• _DIRECTIONS_
Write out exactly the lines of the entries below, from the first through the line containing "Task: Check the", and nothing beyond them.

════════════════

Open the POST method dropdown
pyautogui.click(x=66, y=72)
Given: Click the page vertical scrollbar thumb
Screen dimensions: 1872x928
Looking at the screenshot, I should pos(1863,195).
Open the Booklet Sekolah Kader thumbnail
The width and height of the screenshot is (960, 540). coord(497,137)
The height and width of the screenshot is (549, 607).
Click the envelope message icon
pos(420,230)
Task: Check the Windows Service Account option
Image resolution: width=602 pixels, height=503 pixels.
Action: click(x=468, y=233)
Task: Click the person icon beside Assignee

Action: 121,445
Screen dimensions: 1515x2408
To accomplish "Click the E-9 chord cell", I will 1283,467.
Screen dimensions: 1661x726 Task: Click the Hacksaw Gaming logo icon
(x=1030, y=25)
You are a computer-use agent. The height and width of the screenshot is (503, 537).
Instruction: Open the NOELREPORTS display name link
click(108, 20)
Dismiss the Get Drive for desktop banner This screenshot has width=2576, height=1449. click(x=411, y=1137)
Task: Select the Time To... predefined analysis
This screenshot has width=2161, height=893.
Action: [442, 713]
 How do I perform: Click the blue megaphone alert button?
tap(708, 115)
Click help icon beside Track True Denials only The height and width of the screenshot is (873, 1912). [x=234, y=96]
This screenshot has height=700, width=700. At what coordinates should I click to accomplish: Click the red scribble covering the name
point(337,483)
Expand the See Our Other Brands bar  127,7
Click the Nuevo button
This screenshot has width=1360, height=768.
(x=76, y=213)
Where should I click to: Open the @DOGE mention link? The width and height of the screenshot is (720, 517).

════════════════

• _WRITTEN RESPONSE_
Open the POST method dropdown
pyautogui.click(x=66, y=72)
Given: Click the page vertical scrollbar thumb
Screen dimensions: 1872x928
Looking at the screenshot, I should pos(1863,195).
Open the Booklet Sekolah Kader thumbnail
The width and height of the screenshot is (960, 540). coord(497,137)
The height and width of the screenshot is (549, 607).
Click the envelope message icon
pos(420,230)
Task: Check the Windows Service Account option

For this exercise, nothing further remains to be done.